Pedigree of the MODY family with the –181G→A mutation in the P2 promoter of HNF-4α. Squares, male; circles, female; unfilled symbols are normal glucose tolerant; filled symbols are diabetic. Arrowhead indicates proband. The text below each individual represents the following: ID no., genotype (N, normal; M, mutant), age at diagnosis, body mass index (kg/m2), treatment (OHA, oral hypoglycemic agents).

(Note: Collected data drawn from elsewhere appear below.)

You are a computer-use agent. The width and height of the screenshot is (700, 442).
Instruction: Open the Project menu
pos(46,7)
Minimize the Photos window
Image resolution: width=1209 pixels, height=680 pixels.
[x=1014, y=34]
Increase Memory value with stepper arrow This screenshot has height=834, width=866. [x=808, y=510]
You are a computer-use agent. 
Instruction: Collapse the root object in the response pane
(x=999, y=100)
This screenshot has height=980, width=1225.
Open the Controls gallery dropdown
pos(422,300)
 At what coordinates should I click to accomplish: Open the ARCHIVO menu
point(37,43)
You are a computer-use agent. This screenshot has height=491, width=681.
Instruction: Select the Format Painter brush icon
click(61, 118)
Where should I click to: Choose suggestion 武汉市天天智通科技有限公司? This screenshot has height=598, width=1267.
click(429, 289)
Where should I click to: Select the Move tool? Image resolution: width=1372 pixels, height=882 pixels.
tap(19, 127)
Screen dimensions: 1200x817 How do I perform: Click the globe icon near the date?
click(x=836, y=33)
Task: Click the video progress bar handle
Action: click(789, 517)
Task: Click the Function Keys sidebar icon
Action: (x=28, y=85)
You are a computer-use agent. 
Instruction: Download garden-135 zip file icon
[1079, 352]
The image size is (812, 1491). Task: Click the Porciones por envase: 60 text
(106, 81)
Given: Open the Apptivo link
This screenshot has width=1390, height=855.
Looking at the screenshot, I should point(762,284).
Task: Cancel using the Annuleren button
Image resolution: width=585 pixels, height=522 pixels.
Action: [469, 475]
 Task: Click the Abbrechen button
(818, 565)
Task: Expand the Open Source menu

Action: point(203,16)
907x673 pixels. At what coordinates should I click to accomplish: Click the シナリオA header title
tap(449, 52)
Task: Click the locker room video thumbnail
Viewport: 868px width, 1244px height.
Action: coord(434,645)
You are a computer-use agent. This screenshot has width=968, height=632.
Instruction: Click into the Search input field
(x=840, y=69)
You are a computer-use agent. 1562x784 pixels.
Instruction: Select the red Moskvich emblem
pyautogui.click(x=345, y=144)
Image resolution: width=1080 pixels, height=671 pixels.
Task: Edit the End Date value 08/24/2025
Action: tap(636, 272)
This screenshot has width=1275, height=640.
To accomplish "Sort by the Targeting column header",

Subject 144 was treated with insulin during her second pregnancy.

Figure 3

HNF-1α binding affinity in wild-type and mutant human P2 promoter oligonucleotides. (a) Schematic illustration of oligonucleotides containing the human HNF-4α P2 promoter HNF1 site (bold), and sites containing either the –181G→A mutation (P2 HNF1G→Α) or an artificial mutation intended to completely disrupt HNF1 binding (P2 HNF1→SAC). Mutated bases are in lower case. (b) EMSA of radiolabeled wild-type HNF1 probe. Lanes 1 and 2: incubation with translation reactions using empty vector and pCMVTag-HNF1α, respectively. Lane 2 represents the maximal binding obtained in the absence of any cold competitor. Lanes 3–11: same as 2, except for preincubation with the indicated unlabeled probes at 1×, 10×, and 100× excess relative to the labeled probe. Lanes 12 and 13: same as 2, except for preincubation with either anti–HNF-1α or preimmune antisera, respectively. Similar results were obtained with mouse pancreatic nuclear extracts (not shown). (c) Results from two experiments such as the one shown in b were used to calculate oligonucleotide concentrations required for half-maximal displacement (HNF1G→A, 9.67 ± 1.45 nM; HNF1, 1.36 ± 0.22 nM). *P < 0.05; **P < 0.01.

Figure 4

Effect of P2 promoter mutations on HNF-1α–dependent activation. (a) Schematic representation of the P2 promoter plasmids used in the transfection experiments described. Positions of the HNF1 site and the previously reported TAAT box are depicted. (b) Cotransfection of fibroblasts with indicated reporter constructs plus increasing amounts (0.05–10 ng) of pBJ5-HNF1α. Data are expressed as percentages of transfections performed with empty pBJ5. (c) Effect of DCoH on HNF-1α–dependent activation of indicated constructs. (d) Effect of HNF1G→A and HNF1→SAC mutations in cell lines expressing endogenous HNF-1α. Data are expressed as percentages of results obtained with P2.371. *P < 0.05; **P < 0.01.

Figure 5

Summary of human genetic findings supporting positive cross regulation between HNF-1α and HNF-4α in human pancreatic cells. MODY has been found in subjects with loss-of-function mutations in the coding region of HNF-1α (a), HNF-1α binding site in the P2 promoter of the HNF-4α gene (b), HNF-4α coding region (c), and the HNF-4α binding site (DR1) in the promoter of the HNF-1α gene (d). References are provided in the text.